I'm new, so excuse me if possible.

What's going really here ?

I red 
"[mg28049] log x > x - proof?
Dear all,

Please could someone give me some hints as to how to prove that

log x > x for all x > 0

Isn't it proof by contradiction, or by intimidation?

Thanks in advance,

Joe"

then 
"[mg28078] Re: log x > x - proof?
Hi,

thats easy to proof

Log[2.0] gives 0.693147

and it is obvoius larger

as well as

Log[1] give 0 and we all know that 0 is larger than 1

and

Log[0.5] is -0.693147, and it well known that any negative
                      number is larger than a positive one.
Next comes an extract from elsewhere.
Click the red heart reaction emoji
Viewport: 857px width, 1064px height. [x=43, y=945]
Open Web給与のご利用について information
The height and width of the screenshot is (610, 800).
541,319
If you are working on such proofs you may proof
that x is always larger than E^x that can be seen from the
series expansion

x > Sum[x^n/n!,{n,0,Infinity}

because the first terms of the series show that
x > 1+ x + x^2/2 + ..

Send us more of your high school home works ! we will
be happy to solve it for you.

Regards
 Jens"

then
"[mg28133] Re: [mg28049] log x > x - proof?
Joe,
   The statement log[x]>x for ALL x>0 is obviously false, by
counterexample:
Let x=1, then log[x]=0 and 0<1, not 0>1!!!
   Are you sure there isn't a misprint in your message?"

Did I miss something ?

For me the thing that perhaps Joe is looking for is

for all x > 0, log x < x - 1.

Ask me if you don't find the demonstration.

Richard. 

(niarlatotep at ifrance.com)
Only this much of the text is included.